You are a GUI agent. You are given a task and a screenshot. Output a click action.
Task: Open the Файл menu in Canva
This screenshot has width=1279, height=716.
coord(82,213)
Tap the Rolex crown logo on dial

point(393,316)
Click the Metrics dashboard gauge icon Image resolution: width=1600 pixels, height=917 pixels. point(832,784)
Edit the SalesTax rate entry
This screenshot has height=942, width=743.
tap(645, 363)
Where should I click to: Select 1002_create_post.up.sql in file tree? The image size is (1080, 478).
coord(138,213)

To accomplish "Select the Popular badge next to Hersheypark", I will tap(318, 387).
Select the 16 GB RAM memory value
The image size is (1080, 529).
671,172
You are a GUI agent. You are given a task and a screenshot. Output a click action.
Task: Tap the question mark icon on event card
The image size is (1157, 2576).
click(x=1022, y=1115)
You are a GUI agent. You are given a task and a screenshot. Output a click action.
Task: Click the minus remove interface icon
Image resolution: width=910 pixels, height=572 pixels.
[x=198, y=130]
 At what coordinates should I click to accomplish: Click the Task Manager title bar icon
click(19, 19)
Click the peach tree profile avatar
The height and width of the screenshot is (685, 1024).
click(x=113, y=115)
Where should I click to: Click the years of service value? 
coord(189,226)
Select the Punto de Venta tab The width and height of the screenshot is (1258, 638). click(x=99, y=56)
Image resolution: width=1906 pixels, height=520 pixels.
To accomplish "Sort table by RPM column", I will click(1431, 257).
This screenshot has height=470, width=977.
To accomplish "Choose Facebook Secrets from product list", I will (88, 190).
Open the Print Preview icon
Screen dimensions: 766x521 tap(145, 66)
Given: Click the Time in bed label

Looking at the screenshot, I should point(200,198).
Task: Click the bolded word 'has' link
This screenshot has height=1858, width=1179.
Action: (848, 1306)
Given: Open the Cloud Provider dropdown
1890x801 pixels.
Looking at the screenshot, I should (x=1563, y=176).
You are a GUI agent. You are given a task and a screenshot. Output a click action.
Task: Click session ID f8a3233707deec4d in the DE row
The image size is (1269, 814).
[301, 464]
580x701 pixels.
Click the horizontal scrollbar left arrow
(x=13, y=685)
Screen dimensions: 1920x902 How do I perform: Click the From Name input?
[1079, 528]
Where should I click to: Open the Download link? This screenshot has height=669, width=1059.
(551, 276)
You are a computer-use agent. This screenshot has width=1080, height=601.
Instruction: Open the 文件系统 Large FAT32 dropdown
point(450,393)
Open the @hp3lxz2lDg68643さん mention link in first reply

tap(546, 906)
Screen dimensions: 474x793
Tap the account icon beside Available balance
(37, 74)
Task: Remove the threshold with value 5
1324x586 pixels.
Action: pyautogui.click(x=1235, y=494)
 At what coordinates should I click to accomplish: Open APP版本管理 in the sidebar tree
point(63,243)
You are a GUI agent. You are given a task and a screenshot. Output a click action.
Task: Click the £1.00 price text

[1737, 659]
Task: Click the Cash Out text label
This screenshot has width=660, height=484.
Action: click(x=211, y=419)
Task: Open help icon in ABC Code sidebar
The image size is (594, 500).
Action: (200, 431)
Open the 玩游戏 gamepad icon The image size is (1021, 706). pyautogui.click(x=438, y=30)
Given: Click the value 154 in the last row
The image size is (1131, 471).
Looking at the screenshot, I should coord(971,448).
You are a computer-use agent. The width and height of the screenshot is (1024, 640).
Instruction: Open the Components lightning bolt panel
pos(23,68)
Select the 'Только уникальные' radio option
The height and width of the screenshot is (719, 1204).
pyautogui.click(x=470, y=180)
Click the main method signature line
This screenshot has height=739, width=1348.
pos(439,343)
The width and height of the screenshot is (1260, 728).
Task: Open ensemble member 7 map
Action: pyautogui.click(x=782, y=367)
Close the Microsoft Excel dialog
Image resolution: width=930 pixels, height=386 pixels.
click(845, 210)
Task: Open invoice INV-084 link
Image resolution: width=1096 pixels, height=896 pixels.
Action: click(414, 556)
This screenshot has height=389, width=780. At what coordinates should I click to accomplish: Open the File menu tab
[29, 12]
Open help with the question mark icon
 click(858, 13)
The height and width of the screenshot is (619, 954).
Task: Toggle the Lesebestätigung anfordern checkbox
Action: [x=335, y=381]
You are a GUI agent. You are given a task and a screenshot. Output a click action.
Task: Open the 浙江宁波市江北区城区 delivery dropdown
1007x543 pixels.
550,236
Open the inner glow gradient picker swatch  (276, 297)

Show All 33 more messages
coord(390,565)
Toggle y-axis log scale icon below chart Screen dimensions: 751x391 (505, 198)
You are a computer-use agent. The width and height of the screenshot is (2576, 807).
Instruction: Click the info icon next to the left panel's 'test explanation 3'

━━━━━━

The task: Repeat the material from above exactly, word for word.

Result for this task:
You are a GUI agent. You are given a task and a screenshot. Output a click action.
Task: Open the Файл menu in Canva
This screenshot has width=1279, height=716.
coord(82,213)
Tap the Rolex crown logo on dial

point(393,316)
Click the Metrics dashboard gauge icon Image resolution: width=1600 pixels, height=917 pixels. point(832,784)
Edit the SalesTax rate entry
This screenshot has height=942, width=743.
tap(645, 363)
Where should I click to: Select 1002_create_post.up.sql in file tree? The image size is (1080, 478).
coord(138,213)

To accomplish "Select the Popular badge next to Hersheypark", I will tap(318, 387).
Select the 16 GB RAM memory value
The image size is (1080, 529).
671,172
You are a GUI agent. You are given a task and a screenshot. Output a click action.
Task: Tap the question mark icon on event card
The image size is (1157, 2576).
click(x=1022, y=1115)
You are a GUI agent. You are given a task and a screenshot. Output a click action.
Task: Click the minus remove interface icon
Image resolution: width=910 pixels, height=572 pixels.
[x=198, y=130]
 At what coordinates should I click to accomplish: Click the Task Manager title bar icon
click(19, 19)
Click the peach tree profile avatar
The height and width of the screenshot is (685, 1024).
click(x=113, y=115)
Where should I click to: Click the years of service value? 
coord(189,226)
Select the Punto de Venta tab The width and height of the screenshot is (1258, 638). click(x=99, y=56)
Image resolution: width=1906 pixels, height=520 pixels.
To accomplish "Sort table by RPM column", I will click(1431, 257).
This screenshot has height=470, width=977.
To accomplish "Choose Facebook Secrets from product list", I will (88, 190).
Open the Print Preview icon
Screen dimensions: 766x521 tap(145, 66)
Given: Click the Time in bed label

Looking at the screenshot, I should point(200,198).
Task: Click the bolded word 'has' link
This screenshot has height=1858, width=1179.
Action: (848, 1306)
Given: Open the Cloud Provider dropdown
1890x801 pixels.
Looking at the screenshot, I should (x=1563, y=176).
You are a GUI agent. You are given a task and a screenshot. Output a click action.
Task: Click session ID f8a3233707deec4d in the DE row
The image size is (1269, 814).
[301, 464]
580x701 pixels.
Click the horizontal scrollbar left arrow
(x=13, y=685)
Screen dimensions: 1920x902 How do I perform: Click the From Name input?
[1079, 528]
Where should I click to: Open the Download link? This screenshot has height=669, width=1059.
(551, 276)
You are a computer-use agent. This screenshot has width=1080, height=601.
Instruction: Open the 文件系统 Large FAT32 dropdown
point(450,393)
Open the @hp3lxz2lDg68643さん mention link in first reply

tap(546, 906)
Screen dimensions: 474x793
Tap the account icon beside Available balance
(37, 74)
Task: Remove the threshold with value 5
1324x586 pixels.
Action: pyautogui.click(x=1235, y=494)
 At what coordinates should I click to accomplish: Open APP版本管理 in the sidebar tree
point(63,243)
You are a GUI agent. You are given a task and a screenshot. Output a click action.
Task: Click the £1.00 price text

[1737, 659]
Task: Click the Cash Out text label
This screenshot has width=660, height=484.
Action: click(x=211, y=419)
Task: Open help icon in ABC Code sidebar
The image size is (594, 500).
Action: (200, 431)
Open the 玩游戏 gamepad icon The image size is (1021, 706). pyautogui.click(x=438, y=30)
Given: Click the value 154 in the last row
The image size is (1131, 471).
Looking at the screenshot, I should coord(971,448).
You are a computer-use agent. The width and height of the screenshot is (1024, 640).
Instruction: Open the Components lightning bolt panel
pos(23,68)
Select the 'Только уникальные' radio option
The height and width of the screenshot is (719, 1204).
pyautogui.click(x=470, y=180)
Click the main method signature line
This screenshot has height=739, width=1348.
pos(439,343)
The width and height of the screenshot is (1260, 728).
Task: Open ensemble member 7 map
Action: pyautogui.click(x=782, y=367)
Close the Microsoft Excel dialog
Image resolution: width=930 pixels, height=386 pixels.
click(845, 210)
Task: Open invoice INV-084 link
Image resolution: width=1096 pixels, height=896 pixels.
Action: click(414, 556)
This screenshot has height=389, width=780. At what coordinates should I click to accomplish: Open the File menu tab
[29, 12]
Open help with the question mark icon
 click(858, 13)
The height and width of the screenshot is (619, 954).
Task: Toggle the Lesebestätigung anfordern checkbox
Action: [x=335, y=381]
You are a GUI agent. You are given a task and a screenshot. Output a click action.
Task: Open the 浙江宁波市江北区城区 delivery dropdown
1007x543 pixels.
550,236
Open the inner glow gradient picker swatch  (276, 297)

Show All 33 more messages
coord(390,565)
Toggle y-axis log scale icon below chart Screen dimensions: 751x391 (505, 198)
You are a computer-use agent. The width and height of the screenshot is (2576, 807).
Instruction: Click the info icon next to the left panel's 'test explanation 3'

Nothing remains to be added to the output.